Medicare Contractors

Despite Its Efforts, HCFA Cannot Ensure Their Effectiveness or Integrity Gao ID: HEHS-99-115 July 14, 1999

The Health Care Financing Administration's (HCFA) intermediary and carrier contractors improperly paid an estimated $12 billion in 1998 for Medicare fee-for-service claims from hospitals, physicians, and others. Yet HCFA does only limited reviews of these contractors' activities, generally accepting financial and workload information as presented, without systematically validating it and without verifying contractors' self-certifications that internal controls are working effectively. HCFA should (1) establish measurable contractor performance standards, particularly in the program safeguard area; (2) set programwide priorities for assessing all contractors on core performance standards; and (3) develop a standardized report format that will facilitate comparisons of contractors' performance and the use of trend data for longitudinal assessments of individual contractor performance. HCFA also needs an organizational structure that will ensure that regions are evaluated on, and held accountable for, the quality of their oversight of contractors. It needs to regularly share best practices and ensure that regional oversight staff adopt them. Although HCFA contracts out claims administration to a shrinking pool of companies whose private interests are increasingly competing with their Medicare responsibilities, it is seeking legislative remedies, but it will need time, additional information, and experience to properly implement them. HCFA could benefit from a strategic plan for routinely conducting competitive procurements and managing claims administration contractors.

• **Pixel coordinate grounding data**:
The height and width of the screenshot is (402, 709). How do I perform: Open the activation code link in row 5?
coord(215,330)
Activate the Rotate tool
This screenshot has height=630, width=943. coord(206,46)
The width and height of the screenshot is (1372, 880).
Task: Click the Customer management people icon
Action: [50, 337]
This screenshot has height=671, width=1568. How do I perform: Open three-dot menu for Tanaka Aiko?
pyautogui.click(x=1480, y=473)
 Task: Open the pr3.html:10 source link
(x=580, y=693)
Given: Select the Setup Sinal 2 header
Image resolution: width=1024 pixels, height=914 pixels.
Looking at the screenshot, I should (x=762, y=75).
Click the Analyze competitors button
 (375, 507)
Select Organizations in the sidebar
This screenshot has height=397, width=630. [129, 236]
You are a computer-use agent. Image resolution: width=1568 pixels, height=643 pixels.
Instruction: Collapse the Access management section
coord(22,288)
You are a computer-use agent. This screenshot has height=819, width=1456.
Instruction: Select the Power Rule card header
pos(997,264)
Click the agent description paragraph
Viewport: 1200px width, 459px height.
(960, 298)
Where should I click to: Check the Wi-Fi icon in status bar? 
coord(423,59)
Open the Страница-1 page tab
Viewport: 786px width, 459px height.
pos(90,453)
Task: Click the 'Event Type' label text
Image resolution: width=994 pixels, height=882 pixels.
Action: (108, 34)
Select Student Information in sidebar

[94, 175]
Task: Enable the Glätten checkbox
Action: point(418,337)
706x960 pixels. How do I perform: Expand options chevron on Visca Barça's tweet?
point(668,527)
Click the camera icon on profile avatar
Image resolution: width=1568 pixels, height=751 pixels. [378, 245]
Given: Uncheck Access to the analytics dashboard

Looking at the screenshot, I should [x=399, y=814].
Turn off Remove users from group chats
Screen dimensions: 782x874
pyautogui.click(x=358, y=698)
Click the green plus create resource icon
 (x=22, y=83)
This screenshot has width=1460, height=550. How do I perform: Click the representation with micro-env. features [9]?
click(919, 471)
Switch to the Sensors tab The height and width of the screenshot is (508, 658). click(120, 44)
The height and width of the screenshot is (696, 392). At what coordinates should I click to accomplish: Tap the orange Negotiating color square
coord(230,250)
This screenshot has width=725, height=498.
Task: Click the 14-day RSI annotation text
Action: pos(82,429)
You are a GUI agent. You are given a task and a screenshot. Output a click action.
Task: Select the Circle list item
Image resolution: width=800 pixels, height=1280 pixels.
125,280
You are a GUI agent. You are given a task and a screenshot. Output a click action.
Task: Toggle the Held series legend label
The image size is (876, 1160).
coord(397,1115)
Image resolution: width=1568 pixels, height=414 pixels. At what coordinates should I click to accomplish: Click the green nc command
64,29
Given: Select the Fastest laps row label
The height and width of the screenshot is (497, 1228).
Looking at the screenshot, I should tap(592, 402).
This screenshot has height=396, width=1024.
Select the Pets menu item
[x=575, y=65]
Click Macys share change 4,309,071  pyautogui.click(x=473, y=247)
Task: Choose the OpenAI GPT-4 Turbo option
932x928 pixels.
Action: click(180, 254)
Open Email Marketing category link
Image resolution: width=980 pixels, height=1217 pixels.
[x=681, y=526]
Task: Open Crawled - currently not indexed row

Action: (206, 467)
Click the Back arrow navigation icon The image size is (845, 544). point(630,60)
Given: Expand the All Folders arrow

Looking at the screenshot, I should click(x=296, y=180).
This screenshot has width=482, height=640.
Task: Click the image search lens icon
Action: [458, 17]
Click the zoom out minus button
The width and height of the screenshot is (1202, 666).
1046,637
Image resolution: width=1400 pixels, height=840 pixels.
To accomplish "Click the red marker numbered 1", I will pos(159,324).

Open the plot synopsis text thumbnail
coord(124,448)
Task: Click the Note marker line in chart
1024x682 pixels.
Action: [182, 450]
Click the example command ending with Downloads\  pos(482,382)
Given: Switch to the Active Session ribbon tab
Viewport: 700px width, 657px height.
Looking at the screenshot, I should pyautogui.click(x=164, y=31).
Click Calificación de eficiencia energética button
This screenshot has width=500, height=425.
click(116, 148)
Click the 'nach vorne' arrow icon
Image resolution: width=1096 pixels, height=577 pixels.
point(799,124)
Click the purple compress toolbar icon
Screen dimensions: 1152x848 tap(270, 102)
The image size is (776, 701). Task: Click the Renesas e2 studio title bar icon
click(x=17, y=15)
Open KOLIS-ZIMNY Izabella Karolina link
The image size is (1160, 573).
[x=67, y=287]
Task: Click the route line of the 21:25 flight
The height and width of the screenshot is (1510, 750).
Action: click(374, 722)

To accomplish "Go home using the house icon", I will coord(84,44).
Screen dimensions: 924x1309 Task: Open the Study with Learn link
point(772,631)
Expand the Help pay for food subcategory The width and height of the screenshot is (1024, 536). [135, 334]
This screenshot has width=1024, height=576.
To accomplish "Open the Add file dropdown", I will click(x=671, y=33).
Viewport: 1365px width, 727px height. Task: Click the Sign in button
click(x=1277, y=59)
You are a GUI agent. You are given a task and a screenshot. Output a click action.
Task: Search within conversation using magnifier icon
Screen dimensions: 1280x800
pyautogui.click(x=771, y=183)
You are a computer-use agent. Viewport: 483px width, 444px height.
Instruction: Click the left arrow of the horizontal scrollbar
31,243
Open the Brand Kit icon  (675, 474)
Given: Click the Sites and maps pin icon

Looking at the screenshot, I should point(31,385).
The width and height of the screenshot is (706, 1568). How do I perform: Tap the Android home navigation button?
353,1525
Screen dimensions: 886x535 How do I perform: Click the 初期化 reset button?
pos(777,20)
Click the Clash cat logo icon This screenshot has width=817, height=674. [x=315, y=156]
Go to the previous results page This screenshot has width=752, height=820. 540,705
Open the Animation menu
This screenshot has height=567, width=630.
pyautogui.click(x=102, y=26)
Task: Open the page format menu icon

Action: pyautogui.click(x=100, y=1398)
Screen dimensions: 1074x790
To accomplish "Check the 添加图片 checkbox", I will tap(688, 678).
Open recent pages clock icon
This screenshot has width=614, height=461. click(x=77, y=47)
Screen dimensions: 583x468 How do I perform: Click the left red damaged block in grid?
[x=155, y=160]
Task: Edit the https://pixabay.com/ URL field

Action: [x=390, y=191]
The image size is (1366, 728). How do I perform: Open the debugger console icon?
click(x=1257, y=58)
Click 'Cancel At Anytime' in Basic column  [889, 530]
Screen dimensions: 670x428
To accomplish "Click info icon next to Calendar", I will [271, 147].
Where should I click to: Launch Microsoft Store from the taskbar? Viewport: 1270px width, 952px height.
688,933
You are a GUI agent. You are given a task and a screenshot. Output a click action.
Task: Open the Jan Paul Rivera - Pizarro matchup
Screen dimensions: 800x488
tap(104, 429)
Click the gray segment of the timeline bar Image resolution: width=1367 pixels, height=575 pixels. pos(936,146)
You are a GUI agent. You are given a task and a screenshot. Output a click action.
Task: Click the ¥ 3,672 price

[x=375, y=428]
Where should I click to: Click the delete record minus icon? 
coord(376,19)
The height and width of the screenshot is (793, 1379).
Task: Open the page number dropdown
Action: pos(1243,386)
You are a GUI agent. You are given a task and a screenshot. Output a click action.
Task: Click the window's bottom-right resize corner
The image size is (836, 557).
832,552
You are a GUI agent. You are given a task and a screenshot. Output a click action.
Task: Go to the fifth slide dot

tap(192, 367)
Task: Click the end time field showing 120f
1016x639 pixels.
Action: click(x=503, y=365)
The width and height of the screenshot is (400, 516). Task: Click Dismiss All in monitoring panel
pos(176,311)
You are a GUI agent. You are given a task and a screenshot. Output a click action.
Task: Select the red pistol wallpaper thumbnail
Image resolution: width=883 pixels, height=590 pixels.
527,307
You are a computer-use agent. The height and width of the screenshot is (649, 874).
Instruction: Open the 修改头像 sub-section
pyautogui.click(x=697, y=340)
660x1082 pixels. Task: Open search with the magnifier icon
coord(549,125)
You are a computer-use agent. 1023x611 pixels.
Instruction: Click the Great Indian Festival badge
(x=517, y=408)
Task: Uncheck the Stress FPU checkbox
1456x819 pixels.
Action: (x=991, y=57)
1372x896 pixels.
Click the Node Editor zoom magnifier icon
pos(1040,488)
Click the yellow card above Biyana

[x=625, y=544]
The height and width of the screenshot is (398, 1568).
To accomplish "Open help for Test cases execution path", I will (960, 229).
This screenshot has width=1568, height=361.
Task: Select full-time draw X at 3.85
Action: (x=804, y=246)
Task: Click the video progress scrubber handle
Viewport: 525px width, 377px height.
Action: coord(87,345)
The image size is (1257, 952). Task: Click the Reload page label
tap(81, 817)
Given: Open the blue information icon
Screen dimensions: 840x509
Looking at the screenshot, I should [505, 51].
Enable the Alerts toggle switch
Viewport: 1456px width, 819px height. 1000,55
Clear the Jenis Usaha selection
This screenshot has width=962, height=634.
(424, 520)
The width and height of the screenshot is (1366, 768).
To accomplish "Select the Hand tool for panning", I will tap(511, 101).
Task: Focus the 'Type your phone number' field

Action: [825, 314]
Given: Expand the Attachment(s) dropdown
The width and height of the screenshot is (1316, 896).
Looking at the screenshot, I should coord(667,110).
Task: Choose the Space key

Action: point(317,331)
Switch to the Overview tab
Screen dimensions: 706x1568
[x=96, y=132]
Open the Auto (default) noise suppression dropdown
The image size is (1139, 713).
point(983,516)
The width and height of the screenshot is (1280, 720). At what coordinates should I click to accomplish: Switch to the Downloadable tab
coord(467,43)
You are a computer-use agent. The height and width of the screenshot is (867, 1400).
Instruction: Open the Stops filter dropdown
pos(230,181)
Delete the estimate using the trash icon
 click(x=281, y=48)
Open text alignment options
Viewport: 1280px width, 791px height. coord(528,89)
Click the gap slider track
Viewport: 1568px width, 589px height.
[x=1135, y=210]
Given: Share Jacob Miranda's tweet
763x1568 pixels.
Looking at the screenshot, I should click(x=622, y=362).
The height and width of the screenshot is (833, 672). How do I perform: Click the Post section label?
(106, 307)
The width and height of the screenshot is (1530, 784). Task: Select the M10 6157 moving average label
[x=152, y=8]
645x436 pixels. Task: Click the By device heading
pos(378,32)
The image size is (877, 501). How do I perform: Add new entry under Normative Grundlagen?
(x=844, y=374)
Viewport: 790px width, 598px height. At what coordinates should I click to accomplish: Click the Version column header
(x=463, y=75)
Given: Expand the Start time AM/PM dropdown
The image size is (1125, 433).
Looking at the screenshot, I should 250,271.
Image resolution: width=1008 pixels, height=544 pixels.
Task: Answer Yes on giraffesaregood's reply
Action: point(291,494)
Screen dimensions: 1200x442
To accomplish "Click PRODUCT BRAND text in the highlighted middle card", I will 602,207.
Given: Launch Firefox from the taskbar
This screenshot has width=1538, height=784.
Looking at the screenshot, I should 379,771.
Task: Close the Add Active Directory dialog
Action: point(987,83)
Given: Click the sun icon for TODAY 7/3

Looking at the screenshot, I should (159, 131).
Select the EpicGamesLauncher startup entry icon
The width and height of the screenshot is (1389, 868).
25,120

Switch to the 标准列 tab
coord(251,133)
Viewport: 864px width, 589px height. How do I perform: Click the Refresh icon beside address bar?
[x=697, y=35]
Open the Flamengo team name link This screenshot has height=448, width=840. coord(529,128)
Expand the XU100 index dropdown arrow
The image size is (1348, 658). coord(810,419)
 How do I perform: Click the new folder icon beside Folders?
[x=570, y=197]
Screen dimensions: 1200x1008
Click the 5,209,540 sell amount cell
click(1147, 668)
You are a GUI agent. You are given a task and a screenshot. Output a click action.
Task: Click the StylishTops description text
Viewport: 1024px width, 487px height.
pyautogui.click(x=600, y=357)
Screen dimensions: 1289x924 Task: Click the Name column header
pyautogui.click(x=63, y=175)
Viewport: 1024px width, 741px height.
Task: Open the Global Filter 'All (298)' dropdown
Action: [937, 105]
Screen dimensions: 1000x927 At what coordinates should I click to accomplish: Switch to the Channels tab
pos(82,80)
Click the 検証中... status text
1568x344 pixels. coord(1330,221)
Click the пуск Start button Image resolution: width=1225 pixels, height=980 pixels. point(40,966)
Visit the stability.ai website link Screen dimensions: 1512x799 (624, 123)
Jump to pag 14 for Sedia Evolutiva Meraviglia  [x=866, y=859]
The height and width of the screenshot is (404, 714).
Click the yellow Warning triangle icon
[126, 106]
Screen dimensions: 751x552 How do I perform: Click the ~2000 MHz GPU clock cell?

• **EXERCISE GOAL**:
Answer these questions using the Medicare contractors summary:
(a) How much did HCFA's intermediary and carrier contractors improperly pay in 1998, by estimate?
(b) On what date was the report issued?
(c) According to the summary's final sentence, what could HCFA benefit from?
The listing is not required for any of the work here.

• **RESULT OF THIS TASK**:
(a) An estimated $12 billion.
(b) July 14, 1999.
(c) A strategic plan for routinely conducting competitive procurements and managing claims administration contractors.